Najib Cancels Controversial Rally


Malaysian Prime Minister stops an ugly event on the anniversary of the country’s worst race riot

Asia Sentinel

Malaysian Prime Minister Najib Tun Razak stepped and cancelled a controversial Malay rights rally scheduled in the eastern state of Terengganu on the 41st anniversary of the worst racial riots in the country’s history.

Some 10,000 people representing 45 Malay-rights groups had been expected to attend the rally, called Melayu Bangkit (Malays Uprising), in a stadium in the town of Kuala Terengganu, according to local newspapers, with former Prime Minister Mahathir Mohamad scheduled to provide the keynote speech for the event. Organizers said Mahathir himself had picked the date.

Although leaders sought to portray the rally as merely an event to speak about Malay relations, the title – Melay Bangit – and the fact that the organizer is a Malay rights organization called Gerakan Kebangkitan Rakyat, or Gertak for short, which means “scare” in the Malay language, left little doubt as to its purpose.

The decision to block the rally drew praise for Najib across Malaysia, with Tengku Razaleigh Hamzah, who has been critical of Najib’s policies in the past, commending the decision, for instance.

Najib didn’t issue a statement.

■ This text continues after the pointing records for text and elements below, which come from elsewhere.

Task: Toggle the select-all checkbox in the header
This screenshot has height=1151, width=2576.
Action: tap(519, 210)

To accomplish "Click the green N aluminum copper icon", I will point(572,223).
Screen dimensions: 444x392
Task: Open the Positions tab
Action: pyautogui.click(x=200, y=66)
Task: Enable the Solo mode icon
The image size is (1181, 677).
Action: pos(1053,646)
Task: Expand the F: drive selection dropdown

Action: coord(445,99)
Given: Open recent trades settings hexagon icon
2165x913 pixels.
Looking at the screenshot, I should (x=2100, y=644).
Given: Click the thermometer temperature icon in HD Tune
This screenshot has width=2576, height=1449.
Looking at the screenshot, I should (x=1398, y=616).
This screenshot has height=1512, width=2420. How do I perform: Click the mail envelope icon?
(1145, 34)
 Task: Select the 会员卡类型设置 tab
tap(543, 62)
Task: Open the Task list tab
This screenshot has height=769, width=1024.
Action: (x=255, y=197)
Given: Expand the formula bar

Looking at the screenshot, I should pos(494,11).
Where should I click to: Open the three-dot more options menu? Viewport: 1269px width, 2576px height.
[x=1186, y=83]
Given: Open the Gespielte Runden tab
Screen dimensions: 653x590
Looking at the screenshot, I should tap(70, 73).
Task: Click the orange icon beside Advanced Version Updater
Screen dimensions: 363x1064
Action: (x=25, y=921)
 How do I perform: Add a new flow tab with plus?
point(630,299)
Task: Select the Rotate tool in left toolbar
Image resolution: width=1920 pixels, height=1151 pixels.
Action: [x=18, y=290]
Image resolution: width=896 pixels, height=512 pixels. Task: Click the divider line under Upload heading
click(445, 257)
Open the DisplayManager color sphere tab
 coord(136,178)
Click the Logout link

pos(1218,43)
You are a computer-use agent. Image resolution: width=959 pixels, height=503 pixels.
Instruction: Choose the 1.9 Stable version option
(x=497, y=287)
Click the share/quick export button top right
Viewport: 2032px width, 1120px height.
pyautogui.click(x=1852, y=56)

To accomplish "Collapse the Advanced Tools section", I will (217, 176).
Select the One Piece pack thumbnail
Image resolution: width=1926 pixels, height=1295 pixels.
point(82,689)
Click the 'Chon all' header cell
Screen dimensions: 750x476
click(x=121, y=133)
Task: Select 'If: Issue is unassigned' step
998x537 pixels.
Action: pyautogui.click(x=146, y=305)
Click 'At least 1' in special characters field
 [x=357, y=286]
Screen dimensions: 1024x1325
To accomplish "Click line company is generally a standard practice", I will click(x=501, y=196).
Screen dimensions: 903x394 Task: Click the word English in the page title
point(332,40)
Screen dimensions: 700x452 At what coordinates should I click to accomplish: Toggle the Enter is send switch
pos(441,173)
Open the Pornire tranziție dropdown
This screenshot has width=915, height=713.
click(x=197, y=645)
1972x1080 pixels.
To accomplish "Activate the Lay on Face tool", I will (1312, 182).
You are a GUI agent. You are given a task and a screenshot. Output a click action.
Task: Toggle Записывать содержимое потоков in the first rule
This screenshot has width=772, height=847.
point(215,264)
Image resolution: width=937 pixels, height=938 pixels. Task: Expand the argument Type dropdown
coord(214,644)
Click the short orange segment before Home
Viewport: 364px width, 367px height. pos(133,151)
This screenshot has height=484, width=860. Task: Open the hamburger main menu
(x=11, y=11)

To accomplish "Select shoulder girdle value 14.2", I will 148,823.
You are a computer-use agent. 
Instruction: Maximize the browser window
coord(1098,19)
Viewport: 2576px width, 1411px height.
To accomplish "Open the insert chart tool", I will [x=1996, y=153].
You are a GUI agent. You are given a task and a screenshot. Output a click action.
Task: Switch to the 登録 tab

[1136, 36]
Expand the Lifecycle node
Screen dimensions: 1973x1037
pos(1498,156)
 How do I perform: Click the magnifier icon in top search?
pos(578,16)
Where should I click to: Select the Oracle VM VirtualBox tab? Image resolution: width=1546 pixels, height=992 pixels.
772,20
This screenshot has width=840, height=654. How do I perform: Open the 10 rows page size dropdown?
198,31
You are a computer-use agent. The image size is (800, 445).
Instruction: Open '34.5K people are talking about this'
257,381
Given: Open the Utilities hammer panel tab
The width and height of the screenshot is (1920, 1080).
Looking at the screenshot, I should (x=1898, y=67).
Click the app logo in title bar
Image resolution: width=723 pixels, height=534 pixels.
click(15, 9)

Arpin Deraman, the director of the Terengganu Integrity Institute, which was helping to organize the event, said told reporters the Terengannu Chief Minister’s office had called to say the gathering was ordered postponed on security grounds.

The decision to schedule the rally on May 13, and Mahathir’s decision to provide the keynote address, generated shock across the country, whose racial relations are perennially sensitive and have been growing more so over the last year. Ethnic Malays make up about 60 percent of the population, Chinese 25 percent, Indians 8 percent, the rest other races.

Leaders of the fundamentalist Islamic Parti Islam se-Malaysia, or PAS, condemned the plans to hold the upcoming event. PAS vice-president Salahuddin Ayub and secretary-general Mustafa Ali described it as dangerous and “bordering on extremism.” Democratic Action Party leader Lim Kit Siang called on Najib to cancel the event.

But the opposition parties were joined by members of the Barisan Nasional coalition as well, with leaders of both the Malaysian Chinese Association and the Malaysian Indian Congress condemning the rally.

Loh Seng Lek, a member of the MCA Central Committee, said Mahathir’s agreement to appear at the rally was tantamount to racism.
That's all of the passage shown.